MOSCOW (Reuters) - South America will be absent from the World Cup semi-finals for the fifth time in the tournament’s history after the continent’s top players either failed to excel or suffered injuries at key moments during the tournament in Russia.
Brazil, Argentina, Colombia, Uruguay and Peru all contributed to making the 2018 World Cup one of the most dramatic in history and there was rarely a dull moment when they and their thousands or colorful, vociferous fans were around.
Four out of five of them got through the group stage — a better percentage than Europe where 10 out of 14 teams progressed — and at one point, they rolled off seven wins in a row.

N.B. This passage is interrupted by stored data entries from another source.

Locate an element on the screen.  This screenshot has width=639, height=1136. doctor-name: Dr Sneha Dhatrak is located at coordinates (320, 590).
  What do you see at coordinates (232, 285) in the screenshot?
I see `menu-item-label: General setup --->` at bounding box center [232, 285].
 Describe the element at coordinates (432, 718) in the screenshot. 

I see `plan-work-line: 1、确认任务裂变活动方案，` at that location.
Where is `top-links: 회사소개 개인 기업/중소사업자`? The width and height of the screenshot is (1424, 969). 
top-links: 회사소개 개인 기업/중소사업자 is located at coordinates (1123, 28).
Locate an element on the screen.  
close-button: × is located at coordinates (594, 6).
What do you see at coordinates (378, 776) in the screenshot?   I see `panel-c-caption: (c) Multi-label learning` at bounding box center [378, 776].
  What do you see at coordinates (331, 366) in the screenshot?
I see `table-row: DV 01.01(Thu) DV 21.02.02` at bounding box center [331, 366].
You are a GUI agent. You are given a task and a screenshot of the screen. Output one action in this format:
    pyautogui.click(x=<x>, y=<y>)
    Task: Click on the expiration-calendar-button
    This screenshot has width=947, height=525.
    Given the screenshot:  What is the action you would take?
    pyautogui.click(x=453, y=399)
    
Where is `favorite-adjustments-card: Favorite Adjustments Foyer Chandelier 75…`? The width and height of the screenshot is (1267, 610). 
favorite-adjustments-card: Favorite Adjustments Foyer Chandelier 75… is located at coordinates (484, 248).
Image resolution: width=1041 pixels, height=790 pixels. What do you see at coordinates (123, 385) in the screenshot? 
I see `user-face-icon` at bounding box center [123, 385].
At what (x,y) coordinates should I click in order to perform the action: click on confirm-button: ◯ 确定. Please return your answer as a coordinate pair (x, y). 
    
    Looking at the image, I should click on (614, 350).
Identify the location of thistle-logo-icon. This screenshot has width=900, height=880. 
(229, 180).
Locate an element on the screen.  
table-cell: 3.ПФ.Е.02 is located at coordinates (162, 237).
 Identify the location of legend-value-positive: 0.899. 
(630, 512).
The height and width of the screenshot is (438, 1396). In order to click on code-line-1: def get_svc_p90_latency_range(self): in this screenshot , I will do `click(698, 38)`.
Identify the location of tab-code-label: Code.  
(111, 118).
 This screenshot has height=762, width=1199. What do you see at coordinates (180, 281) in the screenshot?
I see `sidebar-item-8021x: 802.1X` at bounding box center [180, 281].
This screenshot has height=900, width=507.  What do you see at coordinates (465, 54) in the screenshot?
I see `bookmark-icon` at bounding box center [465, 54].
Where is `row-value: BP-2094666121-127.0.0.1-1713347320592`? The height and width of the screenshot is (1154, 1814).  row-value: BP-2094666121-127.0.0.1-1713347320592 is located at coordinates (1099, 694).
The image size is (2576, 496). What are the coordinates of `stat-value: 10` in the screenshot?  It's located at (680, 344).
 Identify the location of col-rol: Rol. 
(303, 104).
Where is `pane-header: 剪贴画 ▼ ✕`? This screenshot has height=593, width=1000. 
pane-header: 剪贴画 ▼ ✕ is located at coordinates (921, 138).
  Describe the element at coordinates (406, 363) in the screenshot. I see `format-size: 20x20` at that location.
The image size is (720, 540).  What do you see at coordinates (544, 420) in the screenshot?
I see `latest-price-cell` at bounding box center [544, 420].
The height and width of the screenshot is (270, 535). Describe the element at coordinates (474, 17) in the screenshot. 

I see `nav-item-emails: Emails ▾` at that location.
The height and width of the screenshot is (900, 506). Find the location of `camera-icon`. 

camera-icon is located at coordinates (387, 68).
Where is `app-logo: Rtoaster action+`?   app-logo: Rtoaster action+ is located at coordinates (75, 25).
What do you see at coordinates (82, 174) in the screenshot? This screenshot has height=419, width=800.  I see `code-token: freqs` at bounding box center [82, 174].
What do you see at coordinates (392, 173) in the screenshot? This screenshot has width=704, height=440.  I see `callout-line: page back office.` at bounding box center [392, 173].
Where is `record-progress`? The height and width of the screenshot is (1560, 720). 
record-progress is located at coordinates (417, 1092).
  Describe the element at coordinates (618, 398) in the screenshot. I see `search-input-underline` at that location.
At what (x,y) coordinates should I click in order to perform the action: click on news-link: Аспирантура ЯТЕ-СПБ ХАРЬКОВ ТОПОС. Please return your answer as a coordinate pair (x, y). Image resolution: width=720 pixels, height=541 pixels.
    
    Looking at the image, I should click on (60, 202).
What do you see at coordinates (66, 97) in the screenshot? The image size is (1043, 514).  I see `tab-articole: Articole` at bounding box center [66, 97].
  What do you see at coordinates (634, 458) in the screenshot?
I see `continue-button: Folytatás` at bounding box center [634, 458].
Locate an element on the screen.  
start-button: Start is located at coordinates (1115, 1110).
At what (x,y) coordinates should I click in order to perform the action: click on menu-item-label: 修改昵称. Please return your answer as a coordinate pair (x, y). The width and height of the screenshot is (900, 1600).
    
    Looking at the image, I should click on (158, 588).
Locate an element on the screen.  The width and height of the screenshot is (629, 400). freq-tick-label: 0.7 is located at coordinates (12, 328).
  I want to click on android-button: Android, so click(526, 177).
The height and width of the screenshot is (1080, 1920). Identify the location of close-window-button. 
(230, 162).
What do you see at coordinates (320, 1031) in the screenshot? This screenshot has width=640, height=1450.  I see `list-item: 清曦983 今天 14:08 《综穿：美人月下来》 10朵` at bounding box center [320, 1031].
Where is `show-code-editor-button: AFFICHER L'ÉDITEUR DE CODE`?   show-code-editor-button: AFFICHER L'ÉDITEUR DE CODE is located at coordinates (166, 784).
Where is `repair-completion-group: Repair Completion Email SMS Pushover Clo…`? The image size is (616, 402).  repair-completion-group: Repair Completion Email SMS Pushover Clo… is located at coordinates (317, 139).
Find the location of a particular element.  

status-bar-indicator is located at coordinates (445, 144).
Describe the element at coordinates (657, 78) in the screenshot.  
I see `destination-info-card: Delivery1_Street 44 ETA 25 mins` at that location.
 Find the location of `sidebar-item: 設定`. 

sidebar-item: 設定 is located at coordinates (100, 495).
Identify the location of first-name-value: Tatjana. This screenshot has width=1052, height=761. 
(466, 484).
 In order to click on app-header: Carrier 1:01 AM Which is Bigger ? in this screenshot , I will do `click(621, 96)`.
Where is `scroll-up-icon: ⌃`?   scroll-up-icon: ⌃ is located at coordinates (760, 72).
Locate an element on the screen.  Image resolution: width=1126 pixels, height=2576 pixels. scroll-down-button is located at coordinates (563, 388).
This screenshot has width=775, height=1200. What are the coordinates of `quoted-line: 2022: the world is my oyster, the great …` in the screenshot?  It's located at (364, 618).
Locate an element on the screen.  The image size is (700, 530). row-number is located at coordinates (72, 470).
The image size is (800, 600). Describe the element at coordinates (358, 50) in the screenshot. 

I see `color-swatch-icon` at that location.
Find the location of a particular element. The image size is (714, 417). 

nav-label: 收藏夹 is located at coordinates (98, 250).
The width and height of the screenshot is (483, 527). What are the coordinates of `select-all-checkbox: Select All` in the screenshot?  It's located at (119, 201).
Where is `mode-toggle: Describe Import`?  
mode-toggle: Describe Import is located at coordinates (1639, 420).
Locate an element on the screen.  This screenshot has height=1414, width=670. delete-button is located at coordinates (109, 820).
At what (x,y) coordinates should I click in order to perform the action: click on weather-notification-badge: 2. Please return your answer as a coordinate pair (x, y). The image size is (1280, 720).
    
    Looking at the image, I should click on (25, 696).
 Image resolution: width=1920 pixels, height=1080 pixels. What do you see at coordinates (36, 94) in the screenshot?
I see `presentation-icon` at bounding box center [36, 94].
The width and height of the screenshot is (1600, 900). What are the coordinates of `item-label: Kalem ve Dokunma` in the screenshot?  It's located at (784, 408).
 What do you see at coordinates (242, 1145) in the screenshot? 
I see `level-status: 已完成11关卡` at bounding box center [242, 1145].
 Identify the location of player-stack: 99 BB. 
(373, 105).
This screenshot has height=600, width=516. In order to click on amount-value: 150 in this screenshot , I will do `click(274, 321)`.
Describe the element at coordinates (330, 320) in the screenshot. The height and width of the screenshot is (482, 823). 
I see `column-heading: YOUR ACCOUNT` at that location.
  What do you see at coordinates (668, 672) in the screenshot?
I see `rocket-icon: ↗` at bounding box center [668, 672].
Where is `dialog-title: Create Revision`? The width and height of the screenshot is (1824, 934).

But it all ended in tears as Argentina and Colombia went out in the round of 16, the latter on penalties, while Uruguay and Brazil both lost their quarter-finals on Friday, to France and Belgium respectively.
France proved to be the bogey team for South America as they eliminated Peru in the group stage, Argentina and then Uruguay to remain unbeaten at the World Cup against teams from the continent in 40 years.
In several cases, a few centimeters could have produced a very difficult outcome such as when Thiago Silva hit the post early on against Belgium and when Mateus Uribe struck the underside of the bar with Colombia’s fourth penalty in the shootout against England.
And if any one of Peru’s numerous shots against Denmark had found the target, they could have made the knockout round and then found themselves in the easier half of the draw.
But if there was a recurring theme, it was that there was an over-dependence on big name players who either failed to make the difference or suffered injury at key moments.
The most obvious was Argentina’s Lionel Messi. The 31-year-old, who seems destined never to win the tournament, often looked detached from what was going on around him and did not seem to enjoy his fourth World Cup.
He was burdened by the responsibility of carrying the team and not helped by Argentina’s shambolic defense which leaked nine goals in four games.
But, while Messi was disappointing, Neymar was infuriating.
Brazil’s top player should have come out of the tournament as the victim of FIFA’s permissiveness towards tactical fouling, as he was tripped and pushed by rivals.
But his constant complaining, his theatrical tumbles and repeated attempts to win penalties earned widespread reprobation.
He wasted scoring chances by taking a tumble instead and there were moments when his histrionics distracted the team from the task at hand.
Colombia playmaker James Rodriguez was troubled by a nagging calf muscle injury and missed out on the second round match against England, although Jose Pekerman’s surprisingly negative tactics in that match were as much to blame for their defeat.
Uruguay, a country of 3.3 million people, performed heroically to reach the quarter-finals where they sorely missed the injured Edinson Cavani, who had scored two magnificent goals in the previous round against Portugal.
Without Cavani, his striking partner Luis Suarez was strangely subdued and Uruguay were simply beaten by a better team.
“We won our first four games but that means nothing now,” said coach Oscar Tabarez, who has been in charge since 2006.
“We tried to do the right things in this World Cup but today, our rivals overcame us. We have to recognized that and congratulate them.”